┌─ THE DATA

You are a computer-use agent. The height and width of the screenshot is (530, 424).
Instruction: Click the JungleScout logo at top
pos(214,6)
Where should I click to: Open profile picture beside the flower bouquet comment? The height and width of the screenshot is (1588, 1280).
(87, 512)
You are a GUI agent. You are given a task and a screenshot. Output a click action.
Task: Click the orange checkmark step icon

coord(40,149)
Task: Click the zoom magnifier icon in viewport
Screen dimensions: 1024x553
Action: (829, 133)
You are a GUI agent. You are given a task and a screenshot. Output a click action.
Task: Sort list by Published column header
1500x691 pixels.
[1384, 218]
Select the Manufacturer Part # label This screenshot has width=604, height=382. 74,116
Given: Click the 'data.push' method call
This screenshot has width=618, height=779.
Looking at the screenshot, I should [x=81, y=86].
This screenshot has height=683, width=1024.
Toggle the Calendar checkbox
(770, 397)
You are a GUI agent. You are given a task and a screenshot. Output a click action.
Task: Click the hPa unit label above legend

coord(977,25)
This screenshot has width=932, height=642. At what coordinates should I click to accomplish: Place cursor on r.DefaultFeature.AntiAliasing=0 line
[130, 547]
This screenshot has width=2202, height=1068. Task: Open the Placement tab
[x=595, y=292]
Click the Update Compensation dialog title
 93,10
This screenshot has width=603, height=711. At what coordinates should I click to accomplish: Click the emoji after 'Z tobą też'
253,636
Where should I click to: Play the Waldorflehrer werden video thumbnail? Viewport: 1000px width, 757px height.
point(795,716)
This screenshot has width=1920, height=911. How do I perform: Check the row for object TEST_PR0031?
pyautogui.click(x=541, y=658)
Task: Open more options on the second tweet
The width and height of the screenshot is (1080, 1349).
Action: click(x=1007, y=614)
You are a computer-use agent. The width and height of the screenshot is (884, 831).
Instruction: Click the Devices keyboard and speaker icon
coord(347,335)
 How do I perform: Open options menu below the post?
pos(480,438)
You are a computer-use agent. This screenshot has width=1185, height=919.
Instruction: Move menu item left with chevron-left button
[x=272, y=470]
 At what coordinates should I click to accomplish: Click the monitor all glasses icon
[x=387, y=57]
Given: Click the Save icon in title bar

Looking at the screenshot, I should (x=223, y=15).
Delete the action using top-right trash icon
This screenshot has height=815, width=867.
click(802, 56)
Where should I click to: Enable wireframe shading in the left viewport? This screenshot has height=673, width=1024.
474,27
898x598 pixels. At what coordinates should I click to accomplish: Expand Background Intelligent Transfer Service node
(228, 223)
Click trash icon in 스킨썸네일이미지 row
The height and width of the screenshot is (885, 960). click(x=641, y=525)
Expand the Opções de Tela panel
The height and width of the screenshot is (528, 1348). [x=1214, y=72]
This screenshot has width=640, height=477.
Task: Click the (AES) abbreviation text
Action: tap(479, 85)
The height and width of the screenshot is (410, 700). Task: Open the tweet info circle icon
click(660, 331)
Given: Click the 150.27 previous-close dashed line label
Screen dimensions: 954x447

└─

What's wanted is each line above, transcribed with nothing altered.

You are a computer-use agent. The height and width of the screenshot is (530, 424).
Instruction: Click the JungleScout logo at top
pos(214,6)
Where should I click to: Open profile picture beside the flower bouquet comment? The height and width of the screenshot is (1588, 1280).
(87, 512)
You are a GUI agent. You are given a task and a screenshot. Output a click action.
Task: Click the orange checkmark step icon

coord(40,149)
Task: Click the zoom magnifier icon in viewport
Screen dimensions: 1024x553
Action: (829, 133)
You are a GUI agent. You are given a task and a screenshot. Output a click action.
Task: Sort list by Published column header
1500x691 pixels.
[1384, 218]
Select the Manufacturer Part # label This screenshot has width=604, height=382. 74,116
Given: Click the 'data.push' method call
This screenshot has width=618, height=779.
Looking at the screenshot, I should [x=81, y=86].
This screenshot has height=683, width=1024.
Toggle the Calendar checkbox
(770, 397)
You are a GUI agent. You are given a task and a screenshot. Output a click action.
Task: Click the hPa unit label above legend

coord(977,25)
This screenshot has width=932, height=642. At what coordinates should I click to accomplish: Place cursor on r.DefaultFeature.AntiAliasing=0 line
[130, 547]
This screenshot has width=2202, height=1068. Task: Open the Placement tab
[x=595, y=292]
Click the Update Compensation dialog title
 93,10
This screenshot has width=603, height=711. At what coordinates should I click to accomplish: Click the emoji after 'Z tobą też'
253,636
Where should I click to: Play the Waldorflehrer werden video thumbnail? Viewport: 1000px width, 757px height.
point(795,716)
This screenshot has width=1920, height=911. How do I perform: Check the row for object TEST_PR0031?
pyautogui.click(x=541, y=658)
Task: Open more options on the second tweet
The width and height of the screenshot is (1080, 1349).
Action: click(x=1007, y=614)
You are a computer-use agent. The width and height of the screenshot is (884, 831).
Instruction: Click the Devices keyboard and speaker icon
coord(347,335)
 How do I perform: Open options menu below the post?
pos(480,438)
You are a computer-use agent. This screenshot has width=1185, height=919.
Instruction: Move menu item left with chevron-left button
[x=272, y=470]
 At what coordinates should I click to accomplish: Click the monitor all glasses icon
[x=387, y=57]
Given: Click the Save icon in title bar

Looking at the screenshot, I should (x=223, y=15).
Delete the action using top-right trash icon
This screenshot has height=815, width=867.
click(802, 56)
Where should I click to: Enable wireframe shading in the left viewport? This screenshot has height=673, width=1024.
474,27
898x598 pixels. At what coordinates should I click to accomplish: Expand Background Intelligent Transfer Service node
(228, 223)
Click trash icon in 스킨썸네일이미지 row
The height and width of the screenshot is (885, 960). click(x=641, y=525)
Expand the Opções de Tela panel
The height and width of the screenshot is (528, 1348). [x=1214, y=72]
This screenshot has width=640, height=477.
Task: Click the (AES) abbreviation text
Action: tap(479, 85)
The height and width of the screenshot is (410, 700). Task: Open the tweet info circle icon
click(660, 331)
Given: Click the 150.27 previous-close dashed line label
Screen dimensions: 954x447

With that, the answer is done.